Optimize Layers
In the previous chapter 3. Solver, we learned what a solver
is and what it does. In this chapter, we take a look on how to optimize a
network via a Solver.
A Solver after its initialization has two Layers, one for the network
which will be optimized and one for the objective. The output of the network
layer is used by the objective to compute the loss. The loss is then used by
the Solver to optimize the network.
The Solver has a very simple API - .train_minibatch and .network. The
optimization of the network is kicked off by the .train_minibatch
method, which takes two input parameters - some data that is feed to the network
and the expected target value for the network.
A SGD (Stochastic Gradient Descent) Solver would now compute the output of
the network using as input the data, put the output together with the expected
target value into the objective layer and use it, together with the gradient
of the network to optimize the weights of the network.
/// Train the network with one minibatch
pub fn train_minibatch(&mut self, mb_data: ArcLock<SharedTensor<f32>>, mb_target: ArcLock<SharedTensor<f32>>) -> ArcLock<SharedTensor<f32>> {
// forward through network and classifier
let network_out = self.net.forward(&[mb_data])[0].clone();
let _ = self.objective.forward(&[network_out.clone(), mb_target]);
// forward through network and classifier
let classifier_gradient = self.objective.backward(&[]);
self.net.backward(&classifier_gradient[0 .. 1]);
self.worker.compute_update(&self.config, &mut self.net, self.iter);
self.net.update_weights(self.worker.backend());
self.iter += 1;
network_out
}
Using the .train_minibatch is straight forward.

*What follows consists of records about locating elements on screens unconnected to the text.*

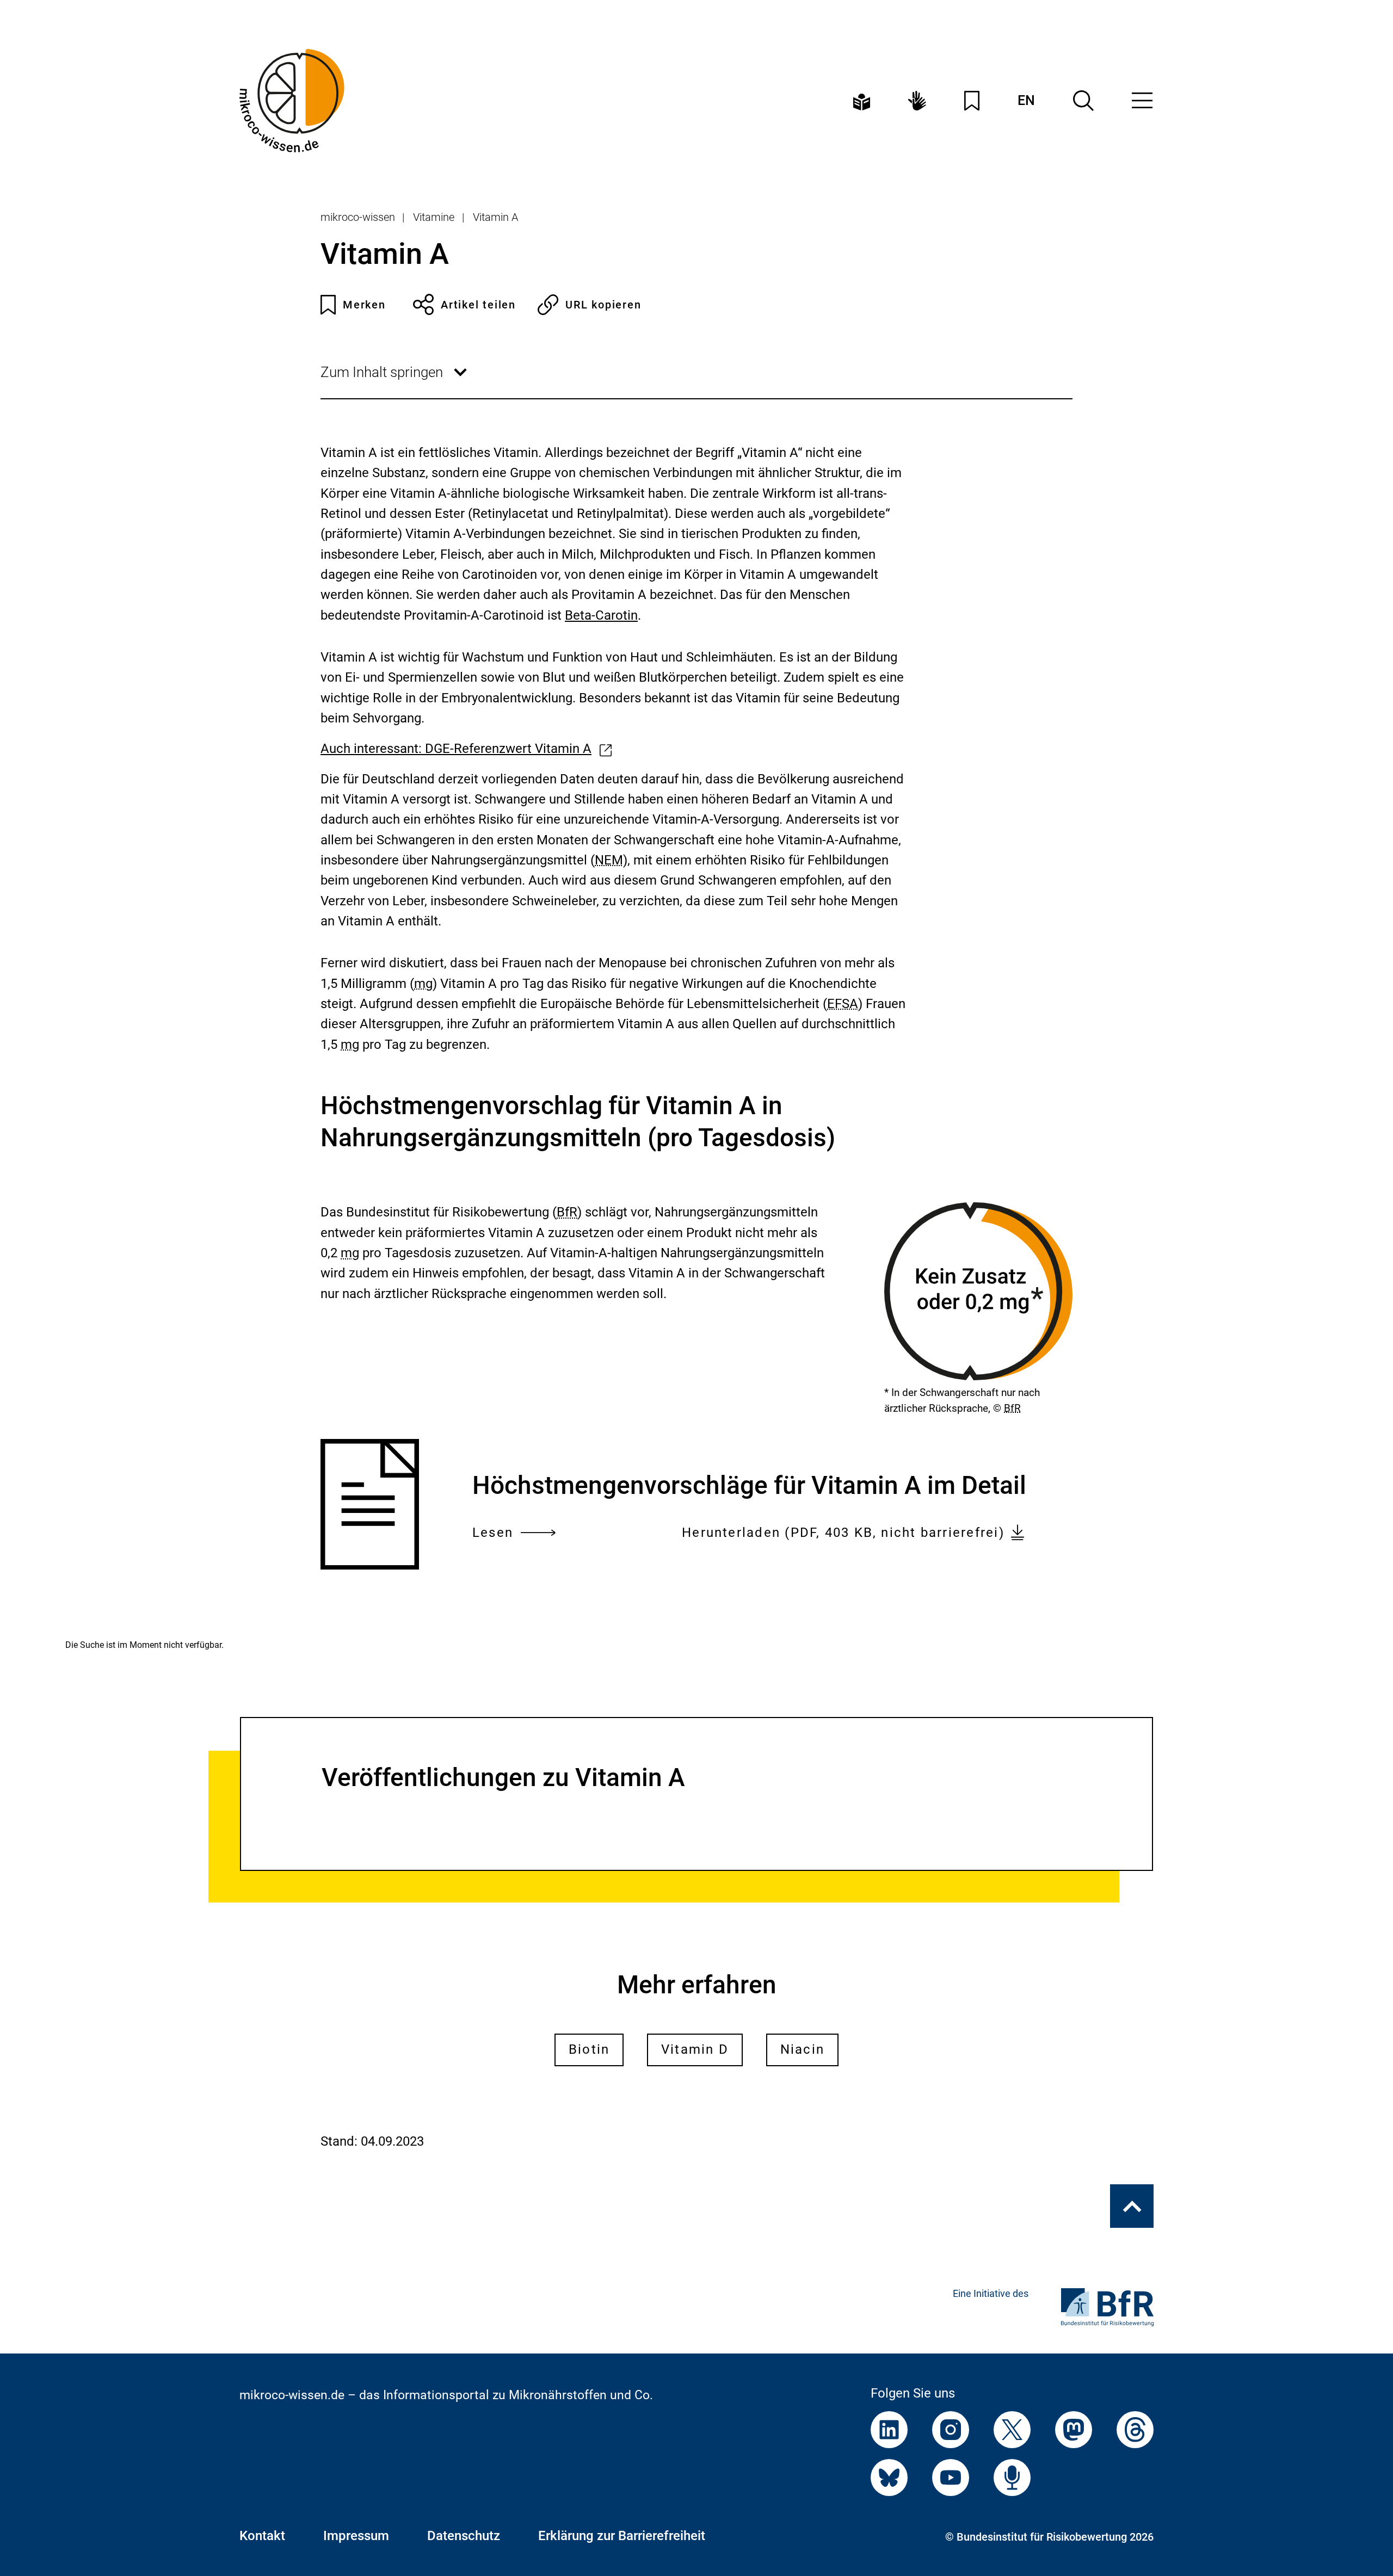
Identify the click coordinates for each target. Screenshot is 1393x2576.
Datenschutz (463, 2535)
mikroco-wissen (357, 217)
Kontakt (262, 2535)
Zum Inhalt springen (394, 381)
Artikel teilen (478, 304)
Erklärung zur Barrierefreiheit (621, 2535)
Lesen (492, 1534)
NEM (609, 860)
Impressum (356, 2535)
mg (423, 983)
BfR (1012, 1408)
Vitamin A (495, 217)
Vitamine (433, 217)
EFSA (842, 1003)
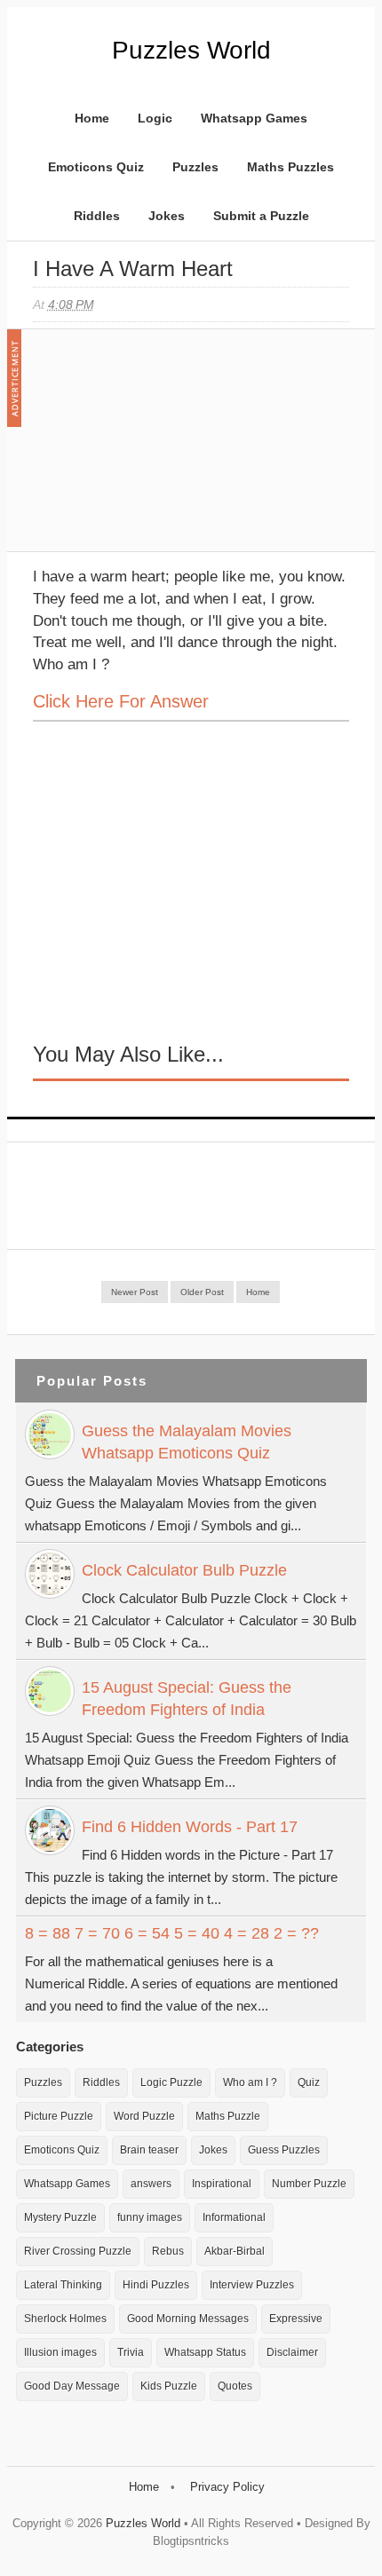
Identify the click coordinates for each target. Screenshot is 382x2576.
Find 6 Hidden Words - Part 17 (190, 1827)
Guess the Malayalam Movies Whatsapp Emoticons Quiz (186, 1442)
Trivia (130, 2352)
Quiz (309, 2082)
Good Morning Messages (188, 2318)
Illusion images (60, 2352)
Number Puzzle (309, 2183)
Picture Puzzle (58, 2116)
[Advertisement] (166, 449)
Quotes (235, 2386)
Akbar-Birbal (234, 2251)
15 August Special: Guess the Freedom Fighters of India (186, 1699)
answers (151, 2183)
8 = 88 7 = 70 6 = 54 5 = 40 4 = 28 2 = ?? (172, 1933)
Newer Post (134, 1292)
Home (92, 118)
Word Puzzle (144, 2116)
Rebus (168, 2251)
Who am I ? (250, 2082)
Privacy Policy (227, 2486)
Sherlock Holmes (65, 2318)
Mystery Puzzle (60, 2217)
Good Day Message (72, 2386)
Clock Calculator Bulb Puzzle (184, 1570)
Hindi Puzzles (156, 2285)
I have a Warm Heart (133, 269)
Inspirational (221, 2183)
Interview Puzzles (252, 2285)
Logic (155, 118)
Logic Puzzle (171, 2082)
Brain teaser (149, 2150)
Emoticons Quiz (96, 167)
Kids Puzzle (168, 2386)
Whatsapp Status (205, 2352)
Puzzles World (191, 50)
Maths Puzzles (290, 167)
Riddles (97, 216)
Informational (234, 2217)
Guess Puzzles (284, 2150)
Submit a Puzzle (261, 216)
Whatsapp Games (254, 118)
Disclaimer (292, 2352)
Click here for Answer (121, 701)
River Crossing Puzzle (77, 2251)
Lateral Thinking (63, 2285)
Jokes (166, 216)
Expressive (295, 2318)
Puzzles (195, 167)
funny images (149, 2217)
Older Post (202, 1292)
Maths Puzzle (227, 2116)
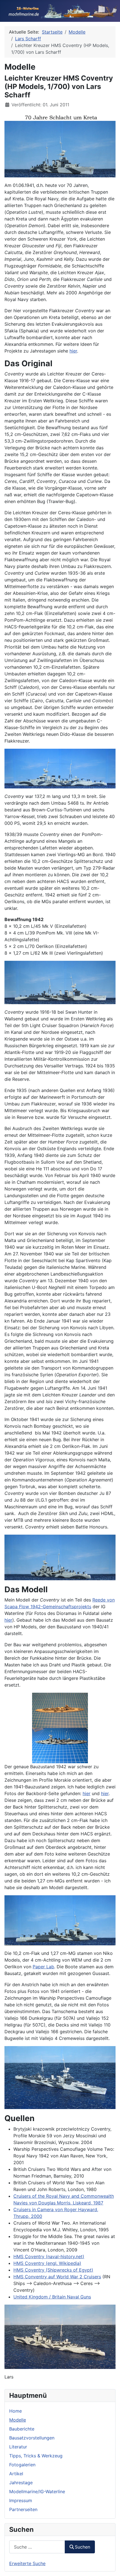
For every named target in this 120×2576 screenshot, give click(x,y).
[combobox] (37, 2546)
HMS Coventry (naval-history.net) (48, 2256)
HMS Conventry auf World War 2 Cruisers (57, 2276)
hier (73, 351)
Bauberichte (21, 2429)
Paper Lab (43, 1966)
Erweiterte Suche (27, 2563)
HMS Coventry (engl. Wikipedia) (47, 2263)
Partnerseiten (23, 2509)
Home (15, 2411)
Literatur (18, 2447)
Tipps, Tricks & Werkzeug (36, 2455)
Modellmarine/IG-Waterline (37, 2491)
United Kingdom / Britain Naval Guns (52, 2297)
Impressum (20, 2500)
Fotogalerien (22, 2464)
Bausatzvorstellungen (31, 2438)
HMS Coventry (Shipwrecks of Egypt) (53, 2270)
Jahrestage (21, 2482)
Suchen (82, 2547)
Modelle (17, 2420)
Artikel (16, 2473)
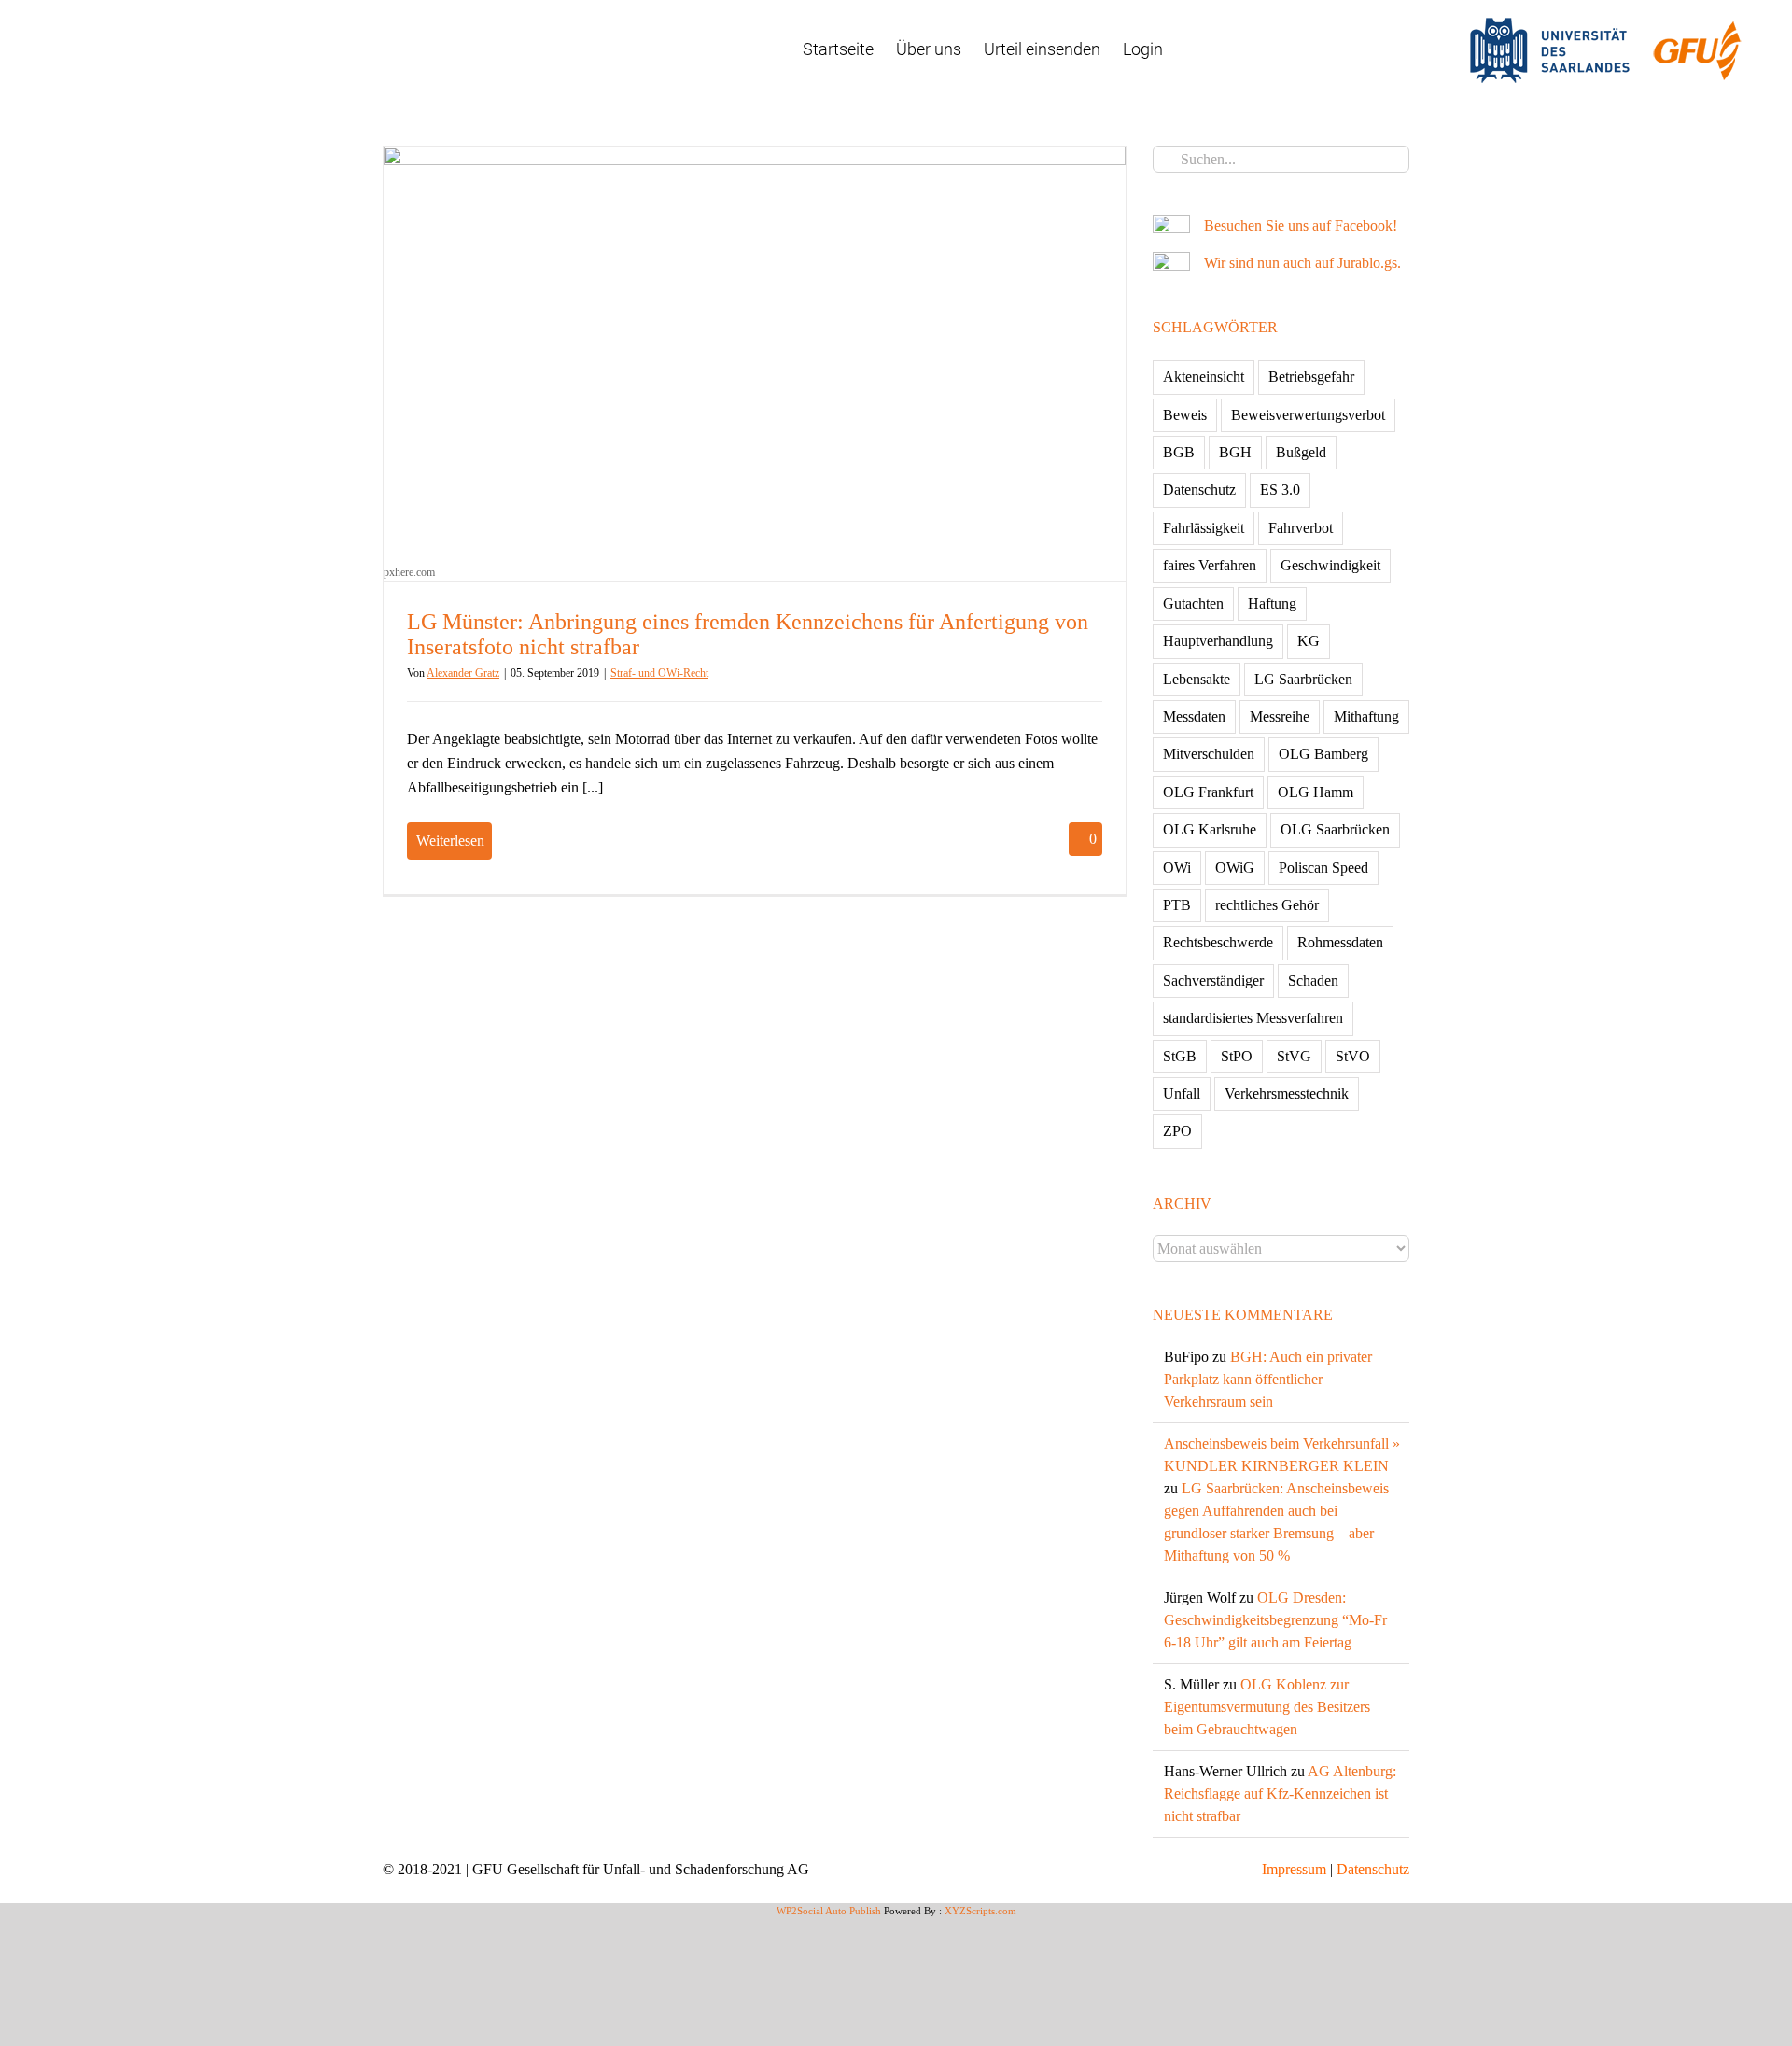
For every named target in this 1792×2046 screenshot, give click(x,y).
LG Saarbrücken (1303, 679)
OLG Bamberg (1323, 754)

We pass the data as well as the
expected result of the network to the .train_minibatch method of the
initialized Solver struct. A more detailed example can be found at the
autumnai/leaf-examples repository.
let inp_lock = Arc::new(RwLock::new(inp));
let label_lock = Arc::new(RwLock::new(label));
// train the network!
let inferred_out = solver.train_minibatch(inp_lock.clone(), label_lock.clone());
If we don't want the network to be trained, we can use the .network method
of the Solver to receive access to the network. The Solver has actually
two network methods - .network and mut_network.
To run just the forward of the network without any optimization we can run
let inferred_out = solver.network().forward(inp_lock.clone());
Leaf ships with a confusion matrix,
which is a convenient way to visualize the performance of the optimized
network.
let inferred_out = solver.train_minibatch(inp_lock.clone(), label_lock.clone());
let mut inferred = inferred_out.write().unwrap();
let predictions = confusion.get_predictions(&mut inferred);
confusion.add_samples(&predictions, &targets);
println!("Last sample: {} | Accuracy {}", confusion.samples().iter().last().unwrap(), confusion.accuracy());
A more detailed example can be found at the autumnai/leaf-examples repository.